Sumaindra menegaskan, aturan mengenai cara pembayaran dan pengenaan denda keterlambatan sudah diatur dalam PP Pengupahan dan Permenaker THR. Kedua aturan tersebut menegaskan bahwa pemberian THR adalah kewajiban setiap perusahaan (Pasal 7 PP No. 78/2015 tentang Pengupahan dan Pasal 1 angka 1 Permenaker 6/2016 tentang THR Keagamaan).
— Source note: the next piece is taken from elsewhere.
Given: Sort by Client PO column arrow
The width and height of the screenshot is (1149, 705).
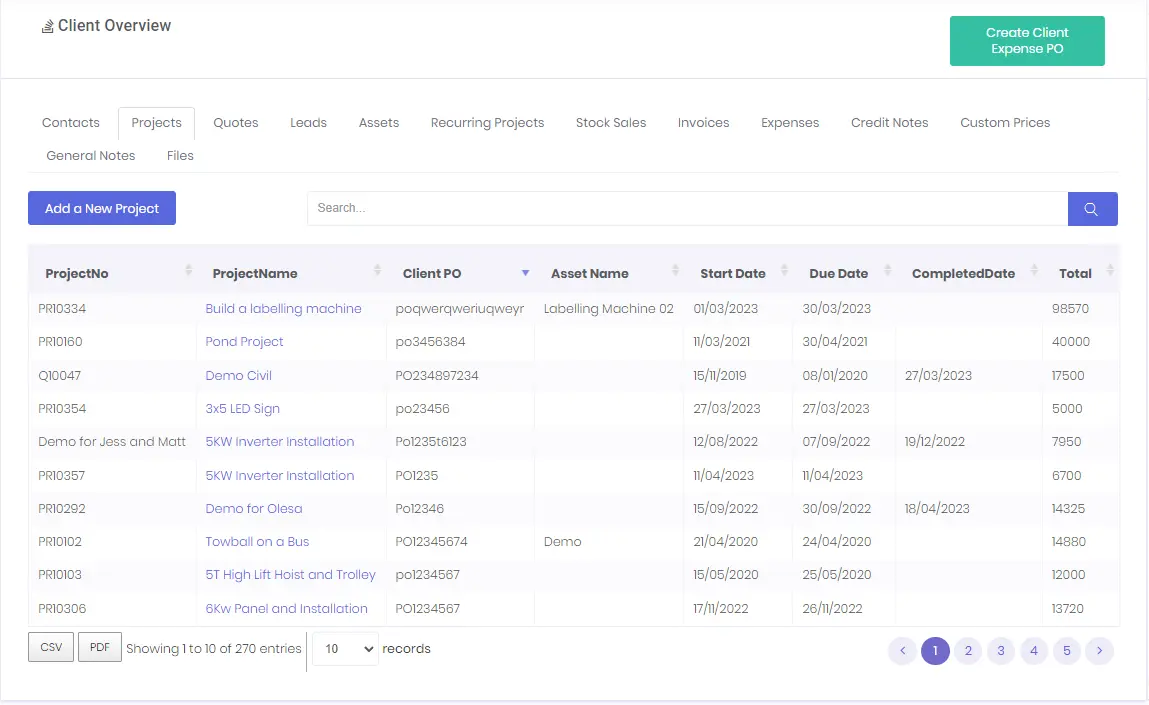Looking at the screenshot, I should click(525, 273).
Sehingga, perusahaaan yang tidak mampu membayar THR dapat dikenakan sanksi administratif (Pasal 59 PP No. 78/2015 tentang Pengupahan dan Pasal 11 ayat (1) Permenaker 6/2016 tentang THR Keagamaan).
Lebih lanjut ia menjelaskan, tidak ada ruang perundingan atau negosiasi yang dibuka untuk memutuskan sanksi bagi perusahaan yang tidak dapat membayar THR."
Perbedaan selanjutnya adalah jika dalam SE Menaker denda dapat dirembukan lewat dialog, maka dalam peraturan perundang-undangan yang berlaku, denda bagi perusahaan yang terlambat membayar THR telah ditentukan sebesar 5% (Pasal 56 PP No. 78/2015 tentang Pengupahan dan Pasal 10 ayat (1) Permenaker 6/2016 tentang THR Keagamaan),"jelasnya.
Ia menjelaskan, secara hukum, Surat Edaran Menteri tidak memiliki kekuatan hukum yang mengikat ketika berhadapan dengan Peraturan Pemerintah maupun Peraturan Menteri. Surat Edaran dibuat hanya untuk kalangan internal.
Selain itu, Surat Edaran seharusnya lebih menjelaskan tentang peraturan yang sudah ada, bukan untuk membuat norma baru yang bertentangan. Apabila ditarik dalam permasalahan ini, maka norma baru yang ada dalam SE Menteri tentang THR tidak dapat berlaku menggantikan norma yang telah ada baik di dalam PP Pengupahan maupun Permenaker THR Keagamaan.